Virtual Machine

  • Updated on 22nd Aug 2024

Abstraction

If one thinks about it, abstraction is nothing but the most efficient form of trade contract. In this contract a seller of a service can announce the services it is offering with every single detail captured in it and interested customers can avail it without having to have a side discussion outside the contract. Similarly a customer can announce the service it needs and any seller that wants to provide it can contact the seller. If this sounds too capitalistic, that is because it is capitalistic, every single thing interaction in the world is about capitalism!.
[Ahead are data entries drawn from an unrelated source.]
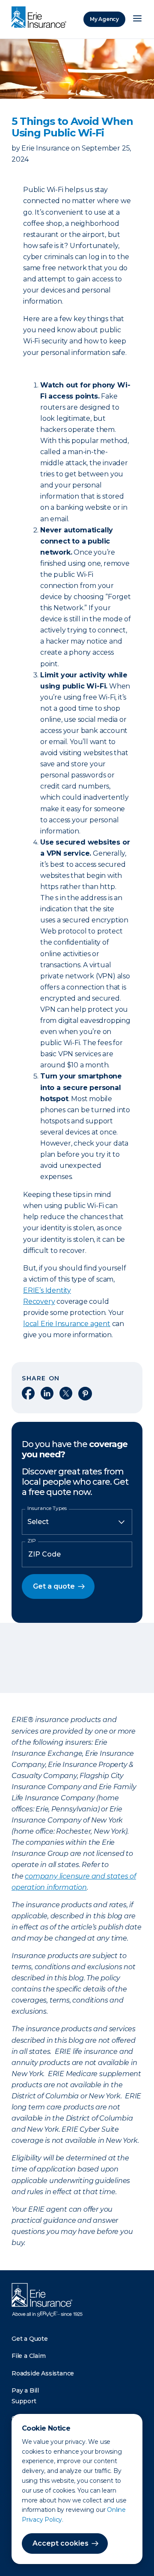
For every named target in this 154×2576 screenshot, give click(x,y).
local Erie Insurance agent (66, 1324)
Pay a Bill (25, 2390)
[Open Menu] (137, 19)
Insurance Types (47, 1508)
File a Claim (29, 2356)
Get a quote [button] (54, 1586)
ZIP (31, 1540)
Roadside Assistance (43, 2373)
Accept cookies (61, 2543)
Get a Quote (30, 2339)
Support (24, 2401)
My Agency (104, 19)
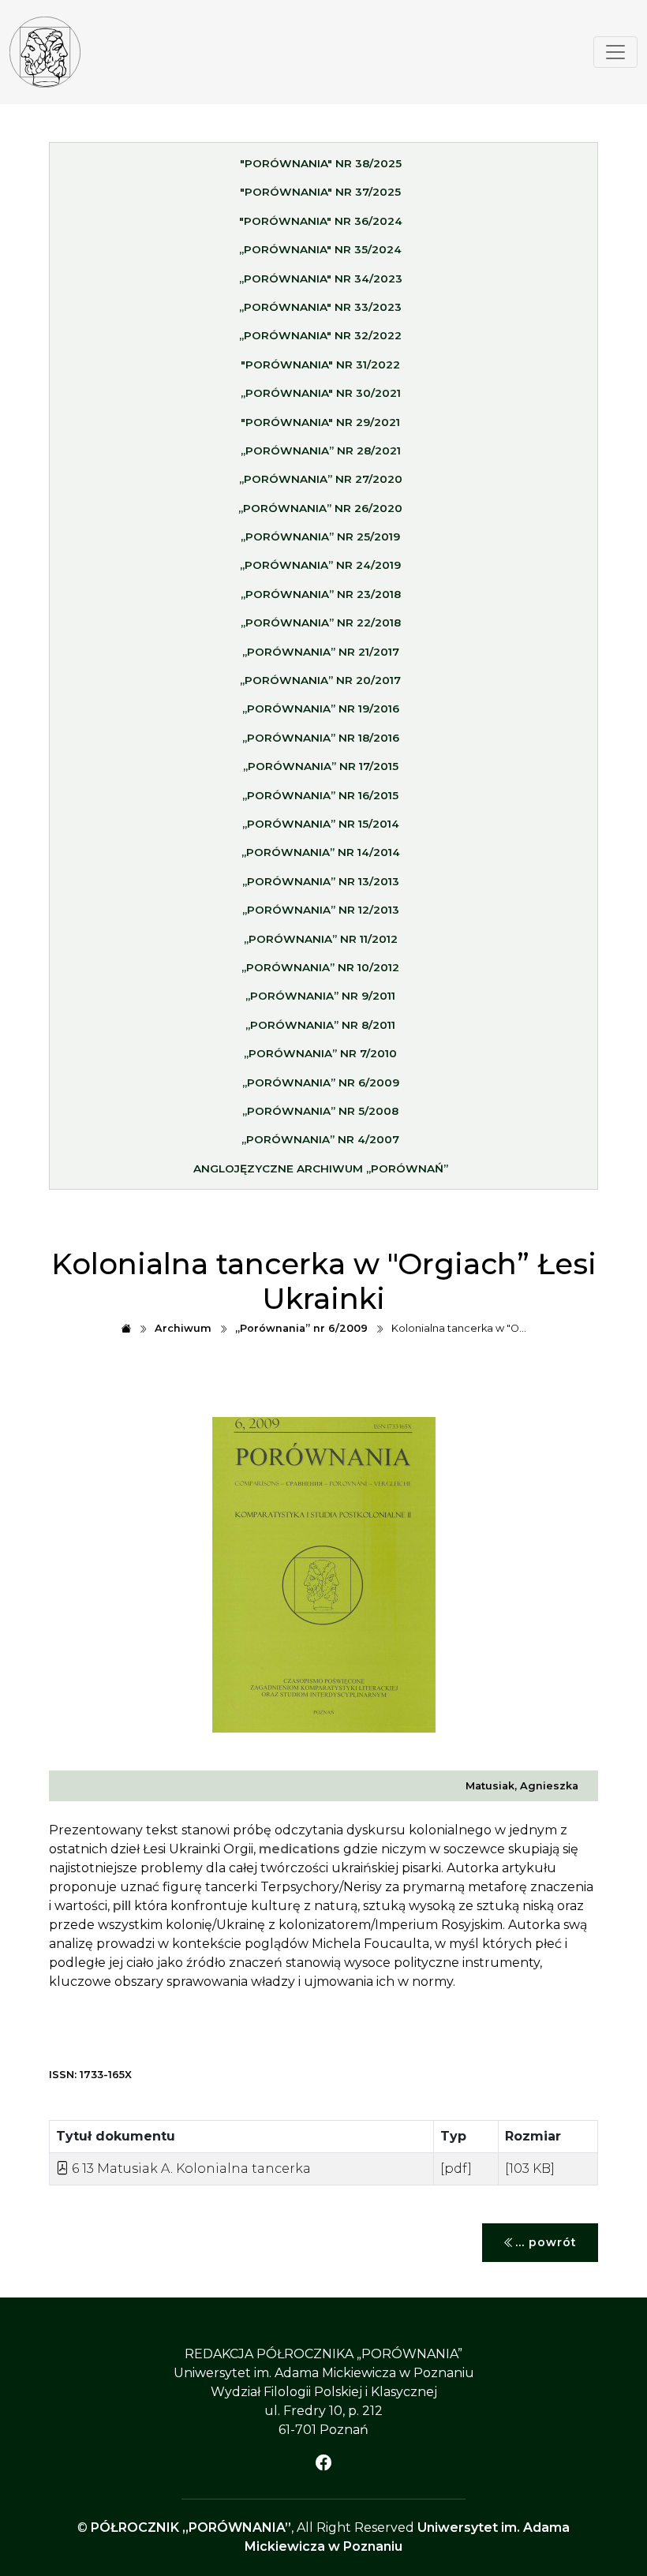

Abstraction's beauty is in its completeness (neccessary and sufficient). If the contract has been published, no further discussion has to happen between seller and customer (atleast regarding trade terms). What that means is that if the everyone creates their own contracts and people start following some conventions to standardise terms of different kinds of trades, then for that kind of trade any customer can connect with any seller at minimum possible effort. This results in more number of experiments around how to provide service for a certain trade type, which further fuels higher quality services at a much faster rate of availability. This is why we need abstractions.

Abstraction is most highlighted when working with computer systems. Everything is an abstraction over an abstraction over an abstraction and so on. In such systems, one needs to limit the layers of abstraction one dabbles into, as one can't possibly work on or understand every abstraction layer. Carl Sagan famously said that "If you want to make a sandwitch from scratch, you need to first make a universe", so focus on the nitty gritties of what abstraction you have been given and what abstraction you are trying to provide by building on top of it.

Virtual Machine

Do you think computer is a complex machine! It surely is but its core design is so simple that one can intuitively comprehend it and maybe even come up with it with some brainstorming. This is the revelation I had when I looked at the interface and the state of a virtual machine.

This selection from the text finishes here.